WRITTEN REQUEST: Starting with the line that contains "(149) (510, 213)" and going on through the end of the lines, write out each line again in full, with the coordinates in its answer scaled by 1.65 and rounded to whole numbers, halves rounded up. Leave every other number as it is.

GIVEN ENTRIES:
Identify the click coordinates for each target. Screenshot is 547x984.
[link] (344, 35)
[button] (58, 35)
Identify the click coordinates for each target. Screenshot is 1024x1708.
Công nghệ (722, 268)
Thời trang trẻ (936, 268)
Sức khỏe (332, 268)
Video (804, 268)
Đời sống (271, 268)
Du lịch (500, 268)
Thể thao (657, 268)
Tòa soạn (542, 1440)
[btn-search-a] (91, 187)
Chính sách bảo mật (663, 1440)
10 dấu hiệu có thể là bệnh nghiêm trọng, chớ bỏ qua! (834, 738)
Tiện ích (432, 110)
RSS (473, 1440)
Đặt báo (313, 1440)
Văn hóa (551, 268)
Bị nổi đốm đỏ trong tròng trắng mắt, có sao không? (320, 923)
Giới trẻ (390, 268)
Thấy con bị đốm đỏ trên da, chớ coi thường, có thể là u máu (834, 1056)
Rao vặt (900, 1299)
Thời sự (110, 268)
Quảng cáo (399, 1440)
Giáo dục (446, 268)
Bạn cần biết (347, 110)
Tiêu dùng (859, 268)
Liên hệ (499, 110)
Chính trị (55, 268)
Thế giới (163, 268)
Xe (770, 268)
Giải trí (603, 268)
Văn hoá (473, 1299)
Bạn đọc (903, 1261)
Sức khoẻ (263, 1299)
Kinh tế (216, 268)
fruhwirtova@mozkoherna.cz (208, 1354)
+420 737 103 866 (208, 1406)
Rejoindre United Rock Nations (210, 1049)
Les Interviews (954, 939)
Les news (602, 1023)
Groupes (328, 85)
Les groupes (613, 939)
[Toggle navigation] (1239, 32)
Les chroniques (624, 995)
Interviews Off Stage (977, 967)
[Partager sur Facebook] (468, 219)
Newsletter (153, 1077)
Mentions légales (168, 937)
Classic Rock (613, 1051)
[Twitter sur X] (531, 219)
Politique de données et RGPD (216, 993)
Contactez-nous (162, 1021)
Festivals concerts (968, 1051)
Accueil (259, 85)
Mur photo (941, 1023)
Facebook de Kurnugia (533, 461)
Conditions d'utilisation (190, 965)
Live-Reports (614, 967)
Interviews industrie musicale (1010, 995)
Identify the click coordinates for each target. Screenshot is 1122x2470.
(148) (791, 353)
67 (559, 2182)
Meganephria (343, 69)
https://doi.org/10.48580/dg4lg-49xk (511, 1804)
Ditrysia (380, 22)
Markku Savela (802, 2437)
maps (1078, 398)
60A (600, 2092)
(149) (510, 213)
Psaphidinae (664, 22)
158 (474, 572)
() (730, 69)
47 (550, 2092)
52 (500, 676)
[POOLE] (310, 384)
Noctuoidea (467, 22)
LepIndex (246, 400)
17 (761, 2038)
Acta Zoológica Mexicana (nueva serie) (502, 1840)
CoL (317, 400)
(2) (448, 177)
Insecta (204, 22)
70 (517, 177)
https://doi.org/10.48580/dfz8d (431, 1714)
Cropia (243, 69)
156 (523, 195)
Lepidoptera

TASK RESULT:
(149) (842, 351)
Psaphidinae (1096, 36)
158 (782, 944)
() (1205, 114)
47 (908, 3452)
52 (825, 1115)
[POOLE] (512, 634)
Noctuoidea (771, 36)
LepIndex (406, 660)
17 (1256, 3363)
Acta Zoológica Mexicana (nueva serie) (828, 3036)
CoL (523, 660)
(2) (739, 292)
Insecta (337, 36)
70 (853, 292)
https://doi.org/10.48580/dfz8d (711, 2828)
Cropia (401, 114)
156 (863, 322)
Lepidoptera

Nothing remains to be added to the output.